Many of our students are enrolled in four or five courses and plod along from class to class each day seemingly propelled merely by academic inertia. You may have occasioned upon the dazed looks in their eyes: If it is Friday, this must be Paris. Similarly, if it is 10:00 this must be biology. Once your students have come to a halt in your classroom how do you stimulate their interest and get them started and involved in the day’s topic? The answer is straightforward, have the students do it.

A technique that has proven effective for me is to require students to present a “Topic Introduction”. The objective of the assignment is to empower the students with the task of stimulating their classmates’ interest and getting them started and involved in the topic of the day.

This endeavor is an experience that will stretch your students and allow them to integrate new knowledge into their world in preparation for their profession. It meets students where they are, capitalizing on their knowledge and experiences, and building on their energy and enthusiasms, not yours. It creates an environment that breeds participation and involvement, and feeds on their desire for interaction in order to promote deep learning. The focus is on student motivation and ways to direct student interest and energy toward the material at hand thereby creating a context for learning which encourages students to actively engage in the subject matter.

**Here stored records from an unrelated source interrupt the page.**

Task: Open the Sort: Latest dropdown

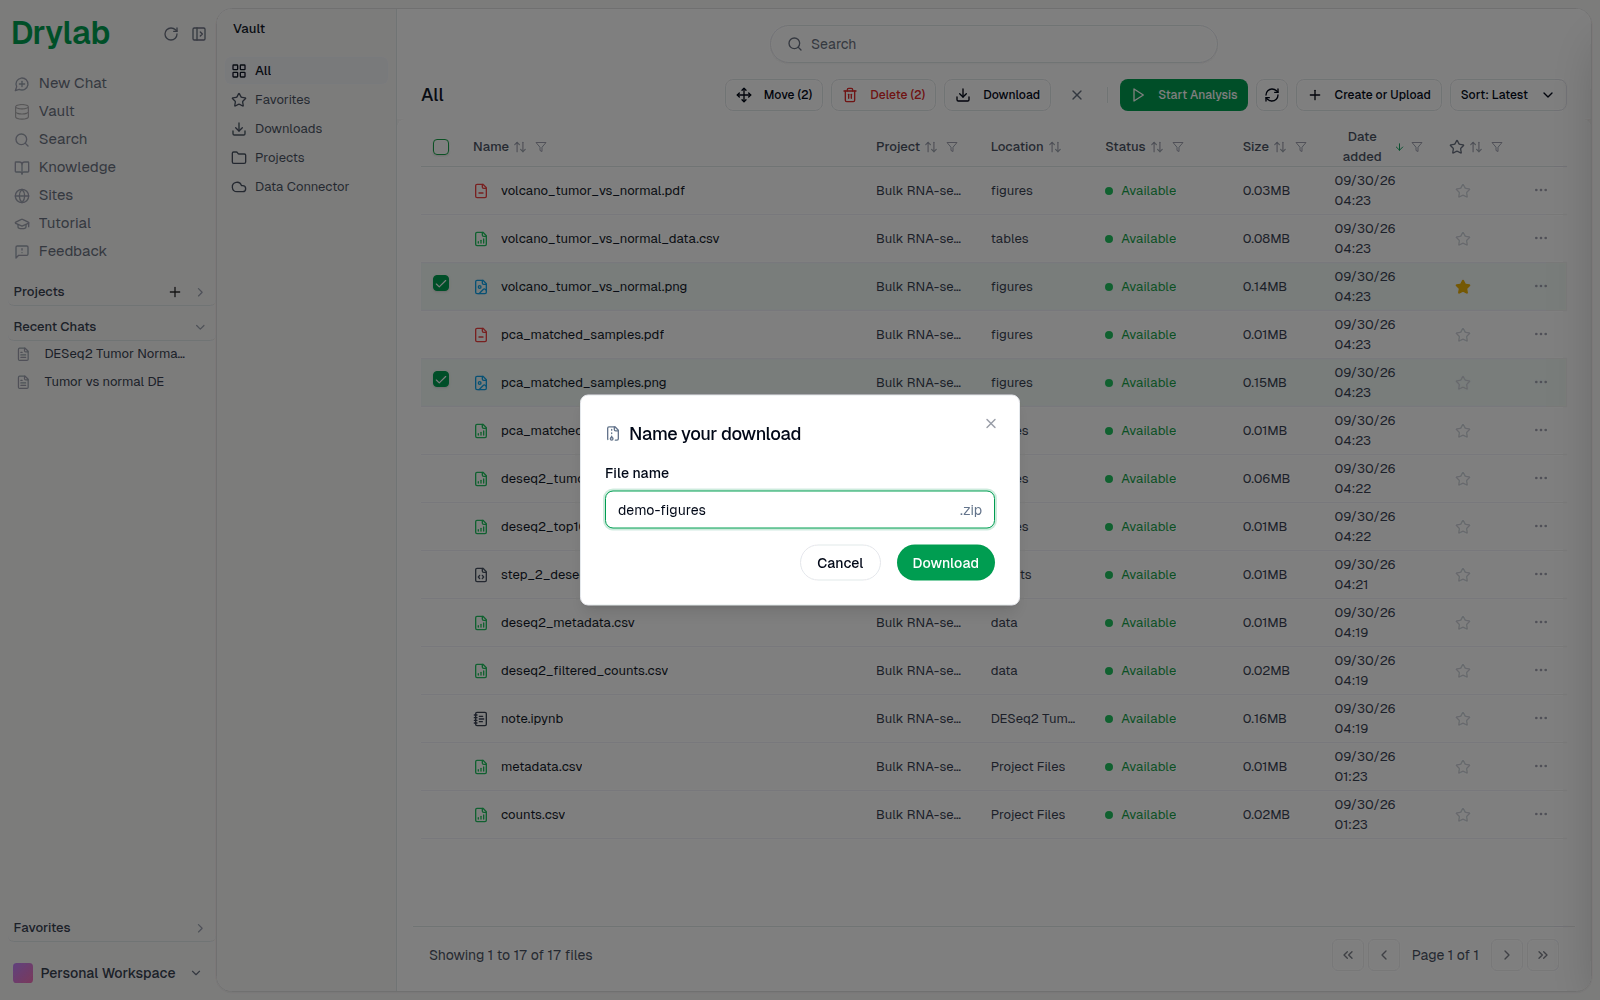Action: point(1507,95)
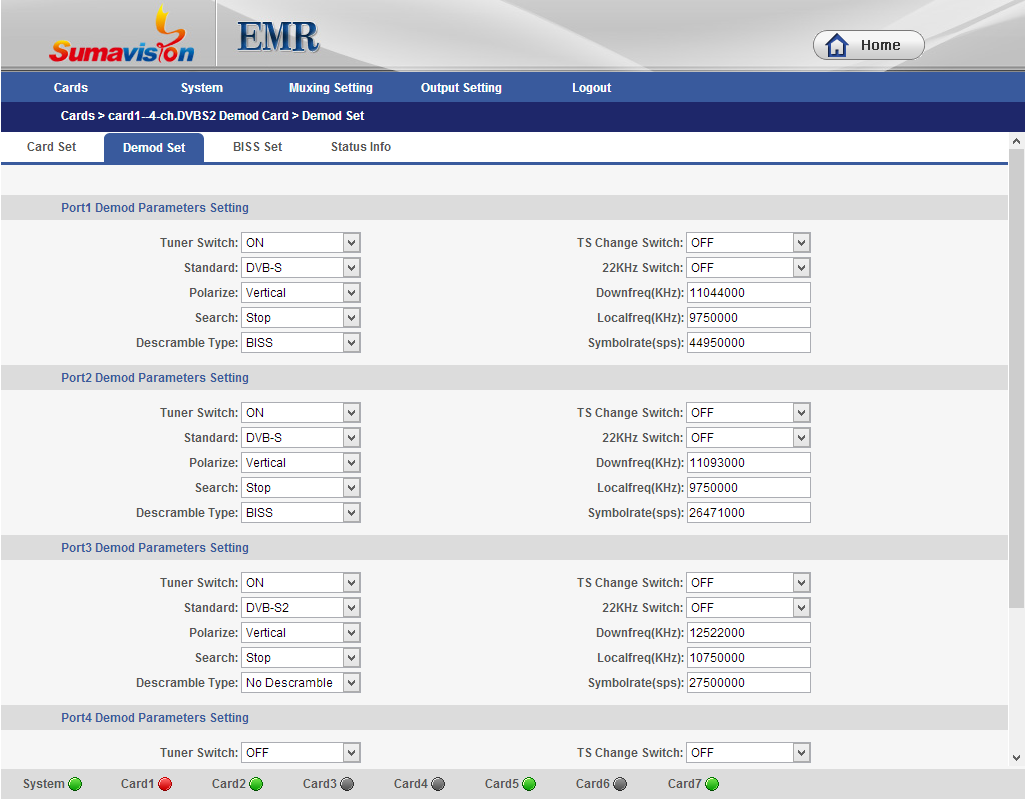Click the green Card5 status light
The image size is (1026, 799).
(x=529, y=784)
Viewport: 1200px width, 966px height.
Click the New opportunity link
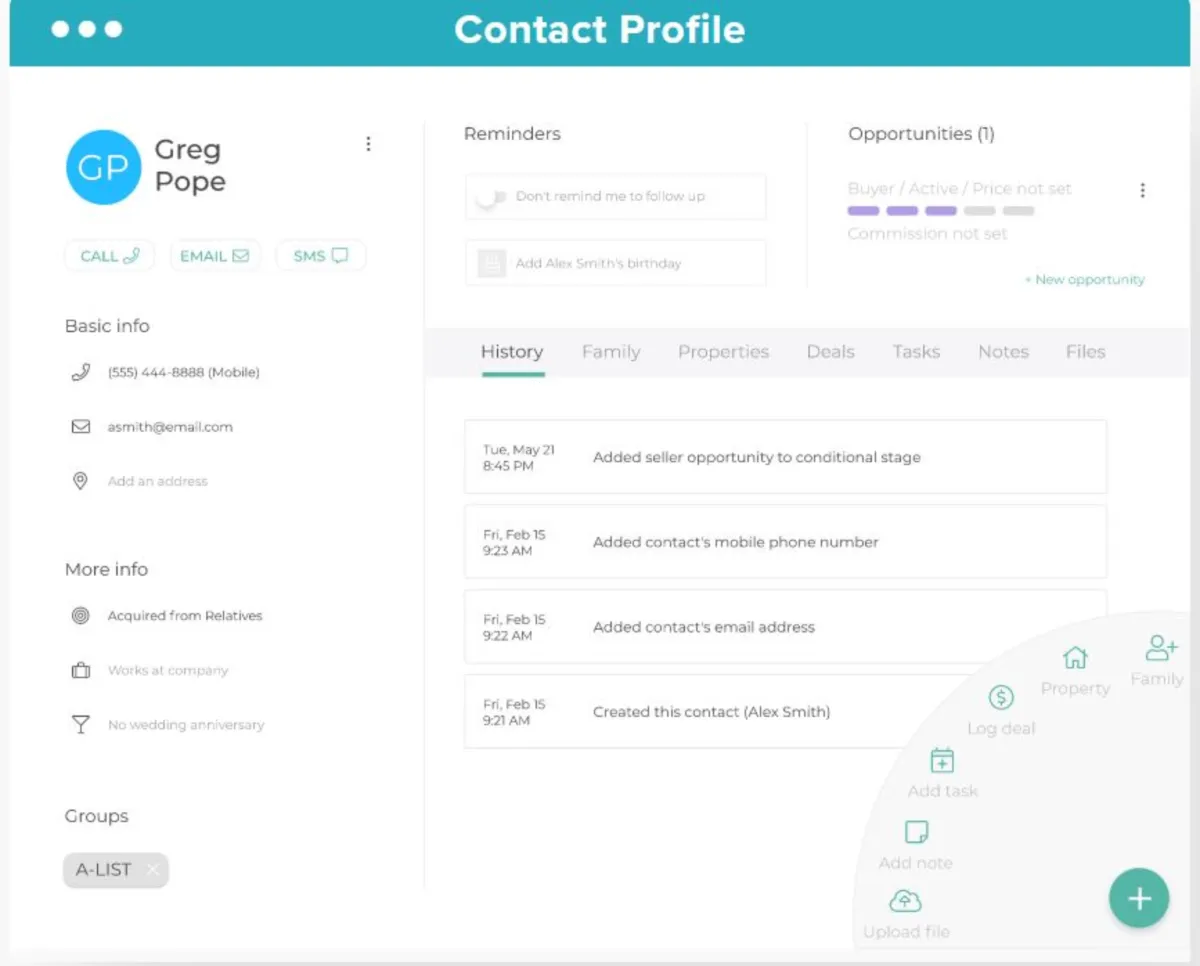pyautogui.click(x=1084, y=280)
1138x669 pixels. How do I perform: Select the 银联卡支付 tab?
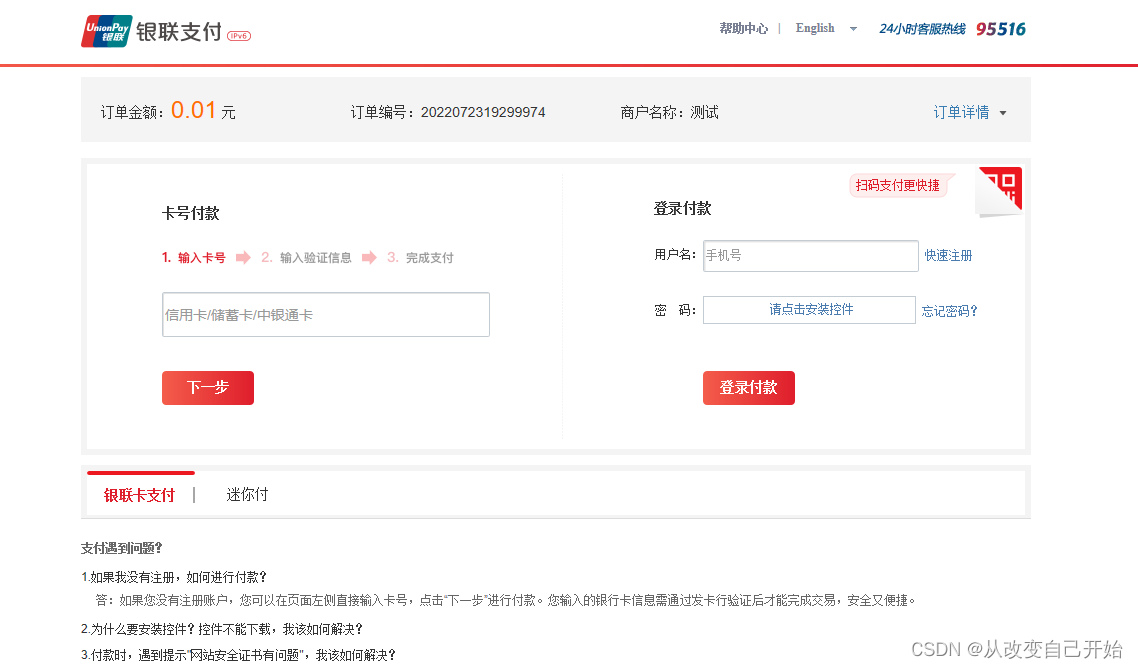click(x=141, y=494)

I have witnessed empowered students engaging their classmates in the subject matter using movie clips, you-tube videos, songs, skits, games, vacation photos, work experiences, their pets and their roommates. Creative students used a South Park clip to involve their classmates in the subject of diversity. A wonderfully done CSI: Miami skit implored fellow students to decipher clues applying demographic and psychographic variables. During our subsequent discussions of the topic, it was easy for me to tie-in their examples and discoveries with my content, making the students feel as if they were team teaching the material. The good-natured competition to outdo the previous topic introduction has proven infectious.

You may be tempted to put a bunch of rules in place including length of time and number of terms used. I implore you to fight off these inclinations. I have discovered that the key is to be absolutely sure that the students know the objective: To stimulate interest and get their classmates involved. Let them know that this is how you will be assessing them. Offer them some guidelines, an opportunity, and then get out of their way. Remember that education is a laboratory, not a stage, and it certainly is not a spectator sport. Create a culture in which your students can take “creative at-bats” and engage in discovery.

Skinner cautioned educators that by making the subject matter too attractive and glitzy “we often deprive the student of the chance to discover that something is interesting when looked into.” Offer your students the opportunity to discover the topic.